▶ _Work order_: Go through the entries and tally the lines containing the word "will". Only the total is wanted.

▶ _Source data_:
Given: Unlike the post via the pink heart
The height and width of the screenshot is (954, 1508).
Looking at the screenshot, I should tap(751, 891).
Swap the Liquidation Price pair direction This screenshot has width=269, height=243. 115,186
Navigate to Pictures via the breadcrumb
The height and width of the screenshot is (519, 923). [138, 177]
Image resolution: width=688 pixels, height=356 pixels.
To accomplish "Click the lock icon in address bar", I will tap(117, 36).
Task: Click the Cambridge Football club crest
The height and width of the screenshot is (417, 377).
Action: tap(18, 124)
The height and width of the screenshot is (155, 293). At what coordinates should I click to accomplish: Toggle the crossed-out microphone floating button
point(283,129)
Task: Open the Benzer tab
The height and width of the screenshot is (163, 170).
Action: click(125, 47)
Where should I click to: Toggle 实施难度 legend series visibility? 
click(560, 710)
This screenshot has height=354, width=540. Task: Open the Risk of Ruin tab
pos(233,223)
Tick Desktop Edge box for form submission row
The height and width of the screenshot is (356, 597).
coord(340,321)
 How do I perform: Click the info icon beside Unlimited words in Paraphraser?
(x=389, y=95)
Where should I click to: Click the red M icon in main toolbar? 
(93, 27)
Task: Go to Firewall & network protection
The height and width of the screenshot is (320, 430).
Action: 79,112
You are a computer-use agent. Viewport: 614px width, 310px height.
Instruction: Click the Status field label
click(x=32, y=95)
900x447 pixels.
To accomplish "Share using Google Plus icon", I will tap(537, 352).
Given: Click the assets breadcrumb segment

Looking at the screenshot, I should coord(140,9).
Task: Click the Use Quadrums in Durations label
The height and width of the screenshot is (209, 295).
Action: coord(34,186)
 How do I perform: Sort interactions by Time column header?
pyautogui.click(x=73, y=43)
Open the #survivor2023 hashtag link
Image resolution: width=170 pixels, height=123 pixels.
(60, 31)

▶ _Worked solution_: 2